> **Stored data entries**
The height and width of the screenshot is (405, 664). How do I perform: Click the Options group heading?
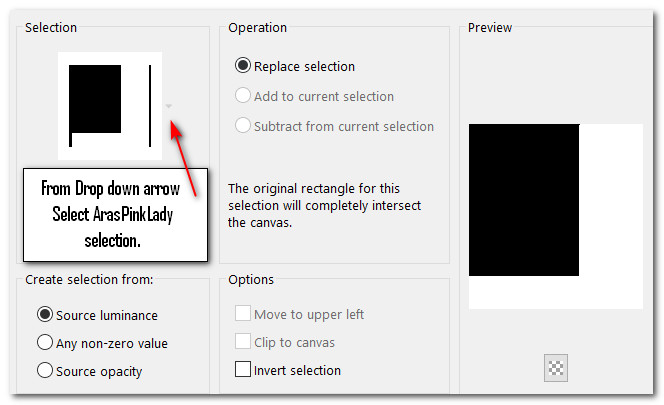[x=251, y=280]
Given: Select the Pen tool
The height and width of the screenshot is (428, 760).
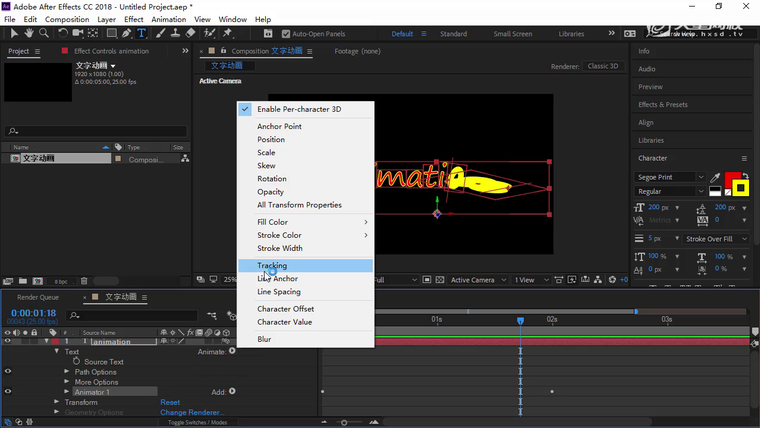Looking at the screenshot, I should [x=125, y=33].
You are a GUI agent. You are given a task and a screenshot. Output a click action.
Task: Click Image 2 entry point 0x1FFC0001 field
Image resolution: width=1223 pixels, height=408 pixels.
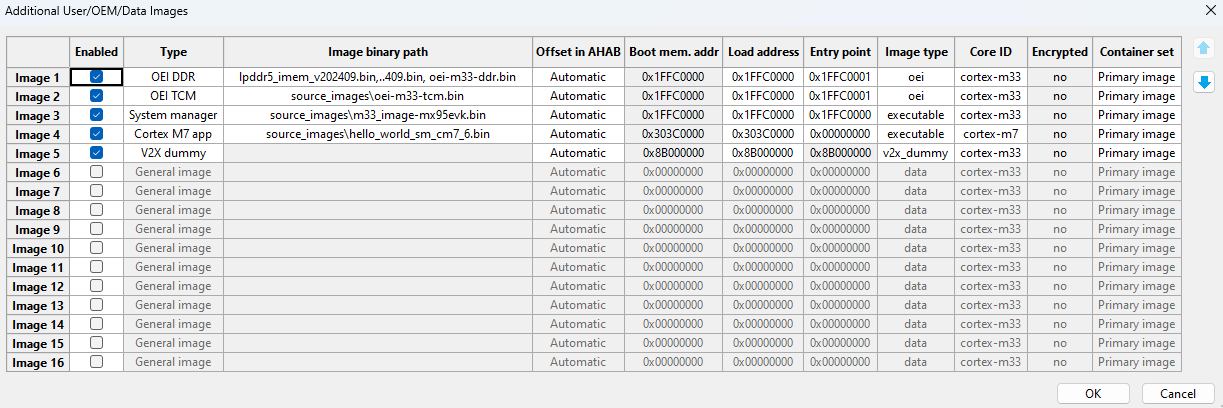[840, 96]
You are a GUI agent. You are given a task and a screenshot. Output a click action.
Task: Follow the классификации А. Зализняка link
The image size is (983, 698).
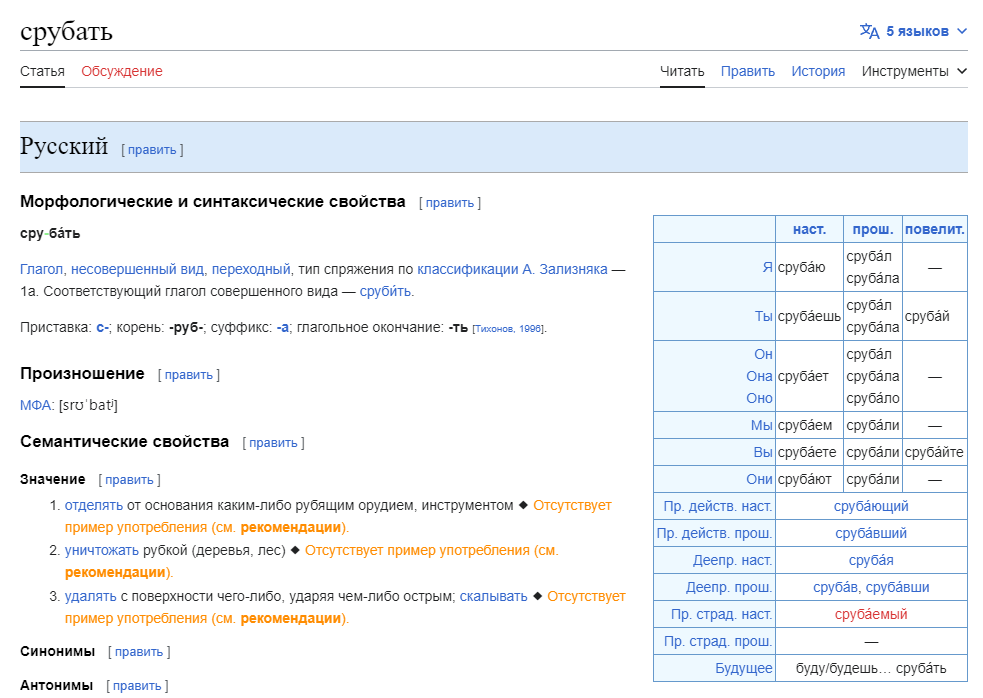click(512, 269)
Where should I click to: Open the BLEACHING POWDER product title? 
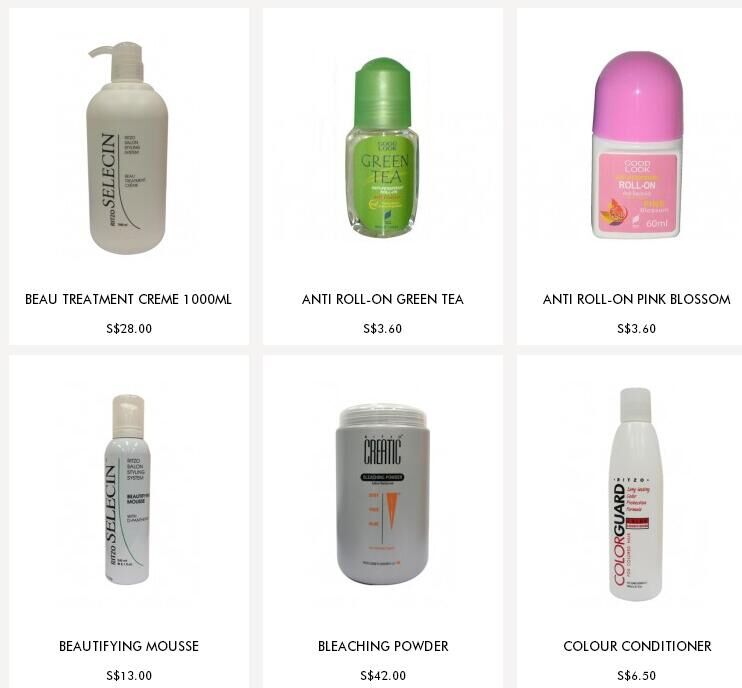click(383, 646)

> **PROBLEM REQUIREMENTS**
Only the lines from the one containing "Where should I" through the end of the records should be copied, exactly and with both ends included; the pictures should not.

> **RESPONSE TO THE TASK**
Where should I click to: Open the BLEACHING POWDER product title? 
click(383, 646)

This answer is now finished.